Although some healthy people carry MRSA bacteria and never become ill, it can cause serious skin infections, which may develop into potentially fatal organ and bloodstream infections and pneumonia.
Now considered an emerging zoonotic disease, meaning it may be transmitted between humans and animals, MRSA is of increasing concern to pet owners. However, the connection between pets, people, and MRSA is not entirely clear.
How Serious Is the Threat?
There is no doubt that the consequences of MRSA infections can be dire, but are you and your pet in danger or is the media attention generating fear that is unwarranted?
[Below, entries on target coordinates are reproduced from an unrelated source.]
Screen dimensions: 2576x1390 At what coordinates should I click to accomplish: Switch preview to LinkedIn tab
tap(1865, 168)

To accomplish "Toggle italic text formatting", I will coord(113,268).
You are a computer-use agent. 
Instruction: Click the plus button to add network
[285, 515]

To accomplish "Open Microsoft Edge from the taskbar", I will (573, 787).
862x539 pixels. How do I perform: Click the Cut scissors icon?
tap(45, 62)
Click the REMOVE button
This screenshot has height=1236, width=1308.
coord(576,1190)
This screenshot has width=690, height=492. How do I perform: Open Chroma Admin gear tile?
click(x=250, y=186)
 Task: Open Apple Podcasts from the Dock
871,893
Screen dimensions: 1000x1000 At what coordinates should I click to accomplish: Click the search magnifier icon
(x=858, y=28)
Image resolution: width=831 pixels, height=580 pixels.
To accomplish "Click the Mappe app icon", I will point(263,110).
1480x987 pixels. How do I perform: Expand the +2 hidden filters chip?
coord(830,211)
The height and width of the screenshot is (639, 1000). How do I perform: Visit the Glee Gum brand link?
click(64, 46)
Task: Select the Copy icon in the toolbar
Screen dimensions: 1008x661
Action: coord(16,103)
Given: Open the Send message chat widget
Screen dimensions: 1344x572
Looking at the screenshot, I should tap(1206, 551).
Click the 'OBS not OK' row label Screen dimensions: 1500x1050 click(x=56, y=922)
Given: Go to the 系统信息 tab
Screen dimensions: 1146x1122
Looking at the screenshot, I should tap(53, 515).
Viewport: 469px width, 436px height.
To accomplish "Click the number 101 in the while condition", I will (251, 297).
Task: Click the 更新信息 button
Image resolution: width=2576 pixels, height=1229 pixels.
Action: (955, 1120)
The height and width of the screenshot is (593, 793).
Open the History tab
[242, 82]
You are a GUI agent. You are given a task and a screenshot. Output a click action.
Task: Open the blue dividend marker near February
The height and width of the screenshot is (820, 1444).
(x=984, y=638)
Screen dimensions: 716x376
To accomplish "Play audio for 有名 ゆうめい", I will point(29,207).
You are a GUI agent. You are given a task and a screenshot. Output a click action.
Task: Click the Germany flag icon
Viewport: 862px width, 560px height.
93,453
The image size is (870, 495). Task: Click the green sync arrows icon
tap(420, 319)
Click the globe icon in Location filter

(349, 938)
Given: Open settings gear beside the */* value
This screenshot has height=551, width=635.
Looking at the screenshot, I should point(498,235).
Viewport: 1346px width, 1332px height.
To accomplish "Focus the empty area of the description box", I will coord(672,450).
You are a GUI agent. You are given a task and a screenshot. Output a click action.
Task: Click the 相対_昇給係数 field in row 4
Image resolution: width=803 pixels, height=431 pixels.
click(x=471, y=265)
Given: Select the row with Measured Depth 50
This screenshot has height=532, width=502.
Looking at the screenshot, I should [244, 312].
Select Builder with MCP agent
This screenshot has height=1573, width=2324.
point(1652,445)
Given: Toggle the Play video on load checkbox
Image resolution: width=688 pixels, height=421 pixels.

Gregg Takashima, DVM, AAHA board member, and founder of AAHA-accredited Parkway Veterinary Hospital in Lake Oswego, Ore., says, “Animals are less of a risk for spread of the disease than humans.
“This is an important disease, but to put it in perspective, in the United States, the common flu is responsible for approximately 200,000 hospitalizations per year and 36,000 deaths. MRSA is estimated [by the Centers for Disease Control and Prevention] to be associated with approximately 94,000 hospitalizations and 19,000 deaths per year.”
“MRSA is a concern but…rates in pets are low,” says Scott Weese, DVM, of the Ontario Veterinary College.
“People should remember that other people are usually a greater risk of MRSA than their pets,” continues Weese, who is part of a team of researchers studying MRSA in humans and companion animals.
Just the Facts
- MRSA is spread by contact with people, animals, or objects with the bacteria on them.
- “Colonized” pets and people are asymptomatic, but can become infected if the bacteria enter the body through a wound or an open sore.
- Symptoms in humans begin with red bumps resembling pimples or spider bites.
- Symptoms in pets include fever, loss of appetite, and open sores.
Weese explains, “MRSA infections can range from inapparent to rapidly fatal,” but he goes on to say, “The majority of animals with MRSA will recover with proper treatment.”
Advice for Pet Owners
If your pet shows signs of MRSA or has been exposed to MRSA, call your veterinarian immediately.
“The single most effective prevention protocol is appropriate hygiene — like washing your hands!” says Takashima.
Weese offers similar advice. “Routine, common sense practices such as hand-washing, judicious antibiotic use, and good veterinary care can reduce the risk of MRSA infection and transmission.” MRSA commonly lives in the nose in addition to the infection site, so Weese also advises avoiding contact with your pet’s face.
MRSA is highly contagious. Takashima notes that if you suspect your pet is infected, it is important to alert staff and doctors before bringing your pet into a veterinary clinic.